However, congestion at the controller is one of the major issues that could easily lower down the performance of deployed mechanism and easily left the entire infrastructure vulnerable especially for DDoS attacks. Currently, most of the research is not focused to improve the accuracy of the controller in SDN, as most of the detection modules work from the SDN controller. However, it is mandatory to rectify SDN controller efficiency with available characteristics of SDN. To solve the aforementioned issues, we propose a new-fashioned anti-DDoS detection mechanism with entropy-based feature distribution in SDN. Our detection model comprises of Snort alert based Features, Entropy Calculation, Feature Distribution and Traffic Processing, and Machine Learning Classifiers. We summarised our contribution as below:
An effective anti-DDoS detection mechanism is proposed, to speed up major SDN controller unit accuracy so that deep learning model easily classifies trade-off between benign and unknown malicious code.
We have distributed specific traffic features with generalised entropy estimation of Shannon and Renyi formulas.
By utilising a Snort–Ryu implementation with entropy calculation, we acquired non-redundant traffic features.

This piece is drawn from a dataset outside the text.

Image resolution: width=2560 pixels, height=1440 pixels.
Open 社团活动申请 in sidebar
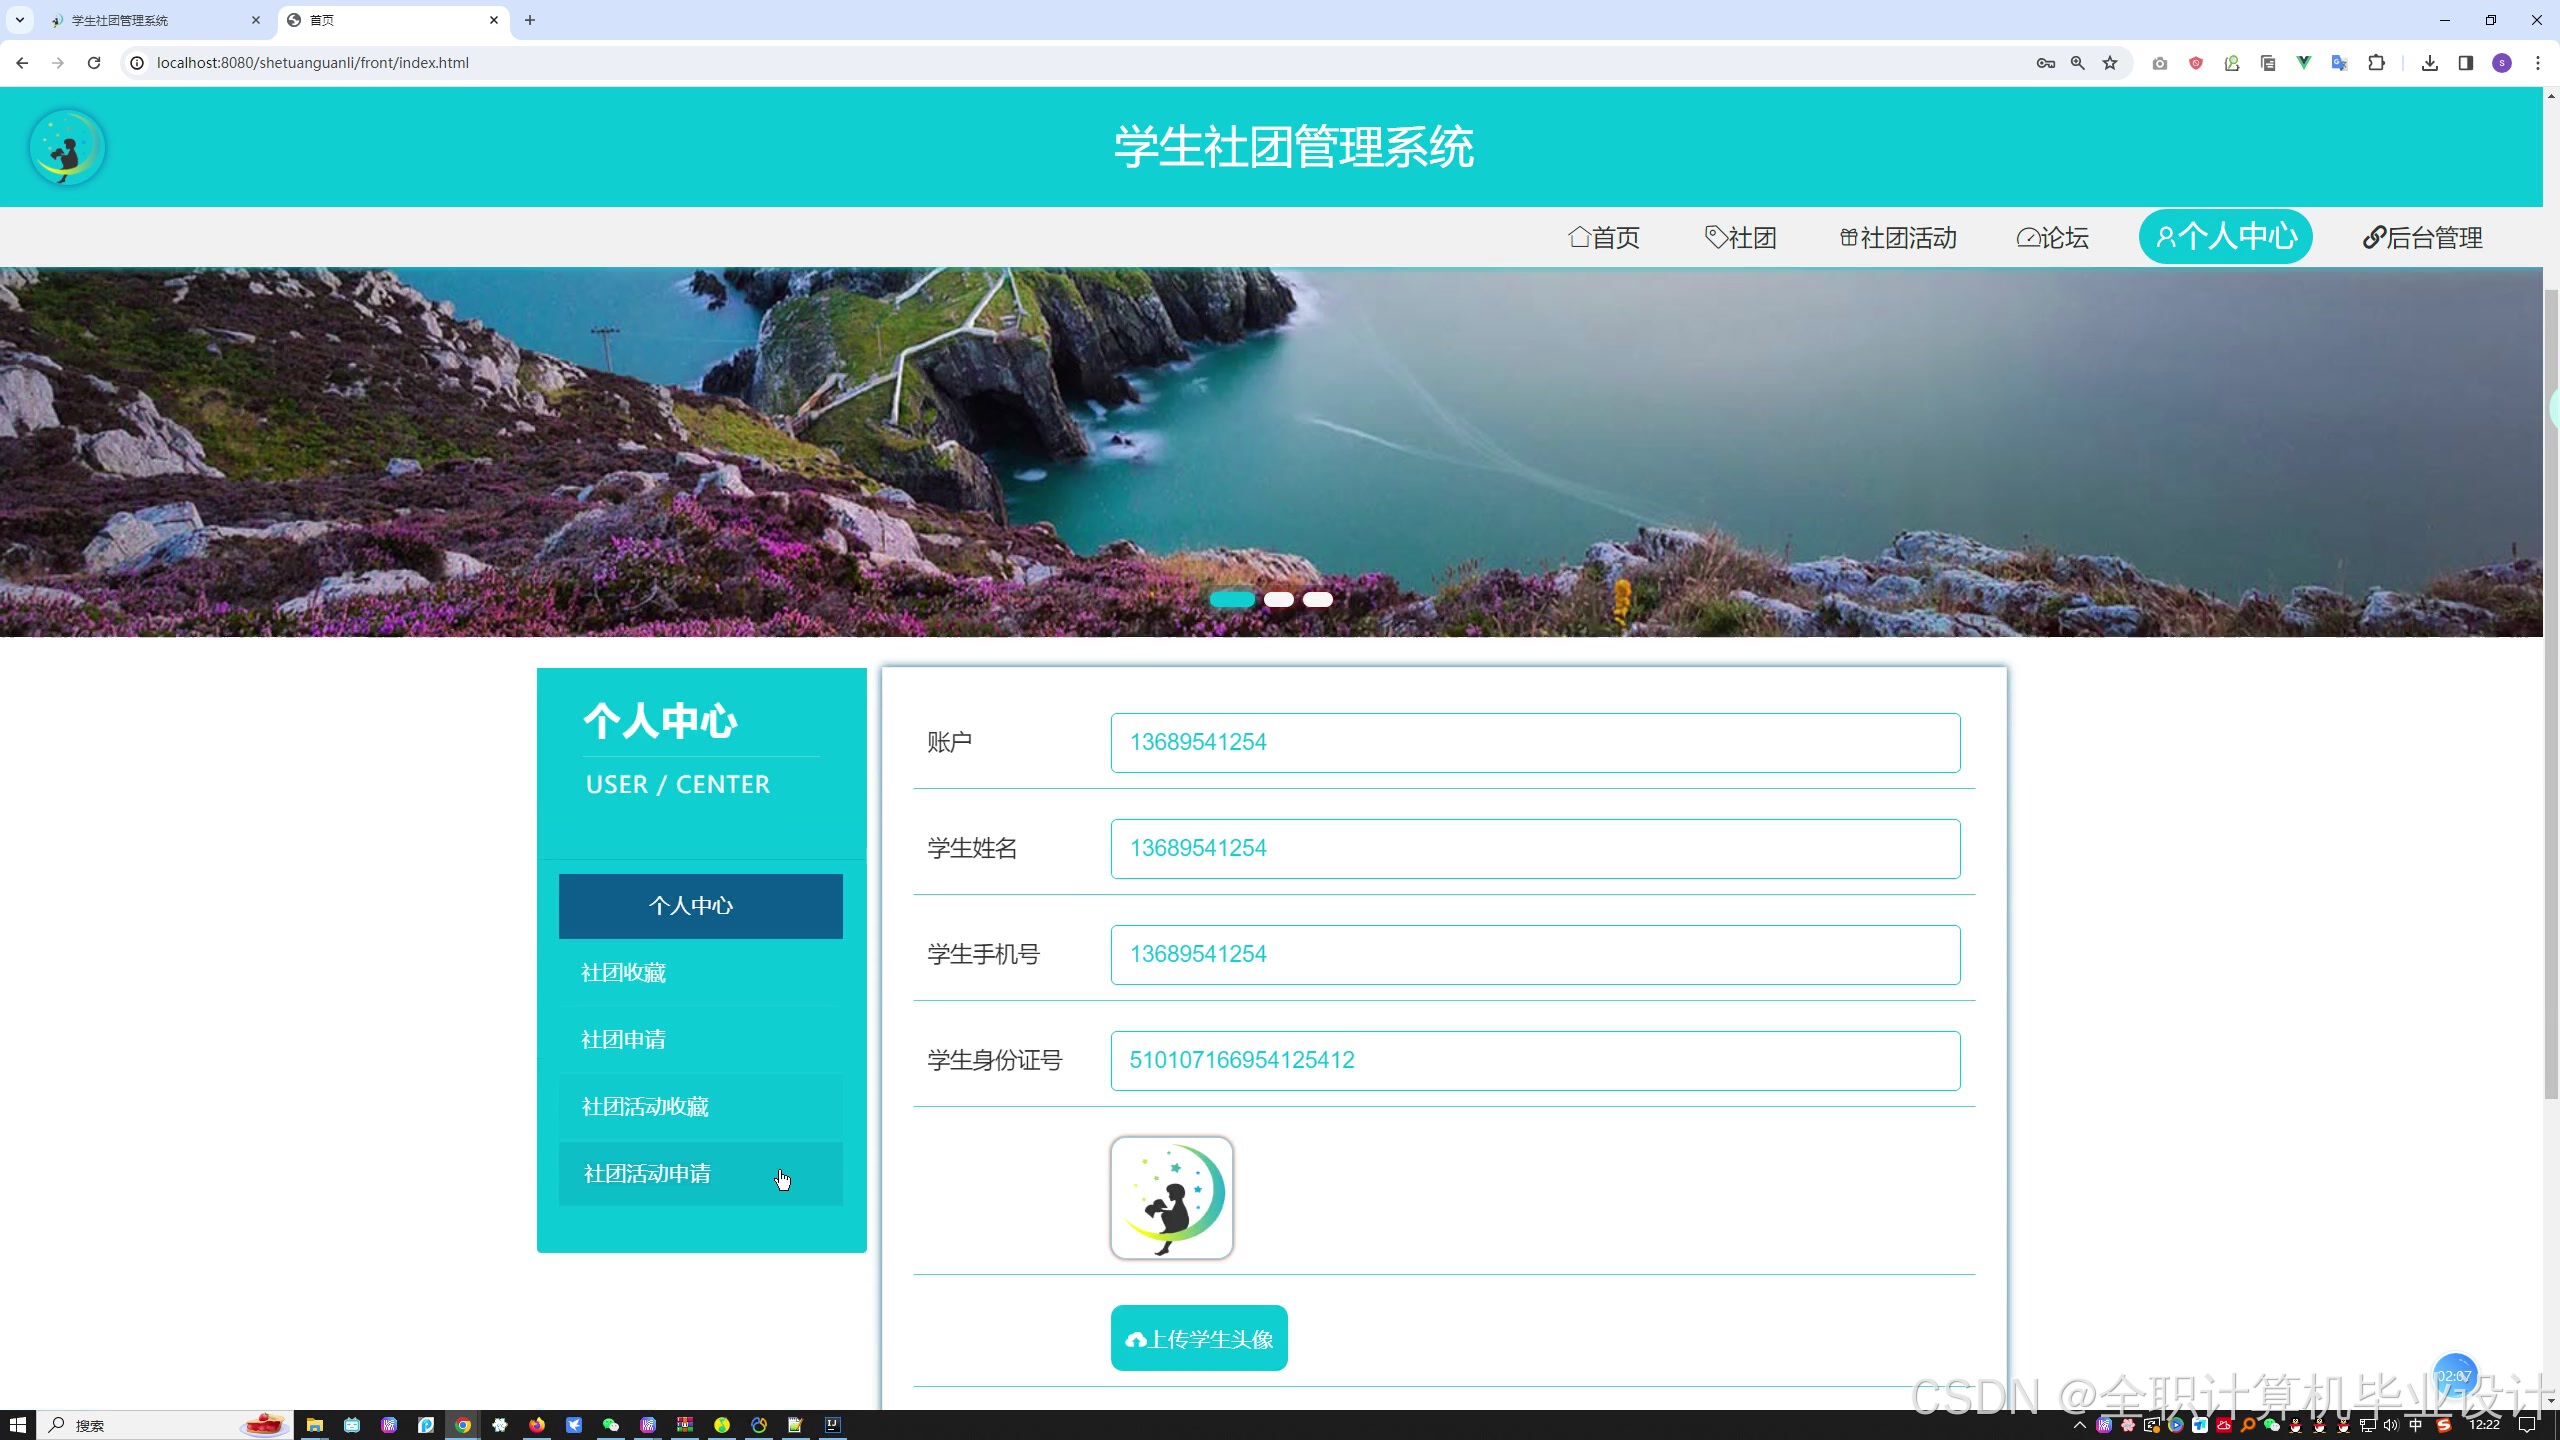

As detection classifiers, we utilise well known deep learning classifiers, such as Stacked Auto Encoder (SAE) and Convolutional Neural Network (CNN) to compare the accuracy and False-Positive alerts with 30% and 60% attack rate with normal traffic.
Rest of the paper is organised as follow:
Section 2 and
Section 3 represent the related literature work and background in details, respectively. Our novel entropy based DDoS detection model is provided with details in
Section 4. Experimental results evaluations are presented in
Section 5. The paper is concluded along with future directions in
Section 6.
2. Related Work
In previous decades, most of the security research is performed mainly with legacy networks [
17,
18,
19]. Different approaches have been implemented to detect and mitigate the DDoS traffic only in traditional network [
20,
21,
22,
23]. To meet the needs to digital services, traditional networks found computationally expensive, time-consuming and it requires more modern innovations for security implementation. OpenFlow enabled SDN infrastructure has been proved successful with various security challenges [
14]. Although SDN provides a feasible and modern platform, the control-plane layer of SDN is not extensively researched from a security point of view. Due to the programmable model and logically centralised implementation, it brings new vulnerabilities and threats making SDN control-plane layer as an attractive target for potential intruders. Especially, massive DDoS attacks at control-plane of SDN based platform, which can result in the unavailability of the entire network [
24].
One of the main challenges of network security and machine learning is to distribute and select optimal features [
25]. The feature subsection aims to pick a feature subset that performs better within a certain condition of assessment [
26]. According to the analysis of [
25,
27], feature selection can be classified from the technical viewpoint approaches. By adaptively validating the system with multiple combinations of features as inputs, also, existing researchers focused to collect and classify the ideal features for the optimal performance in proposed models.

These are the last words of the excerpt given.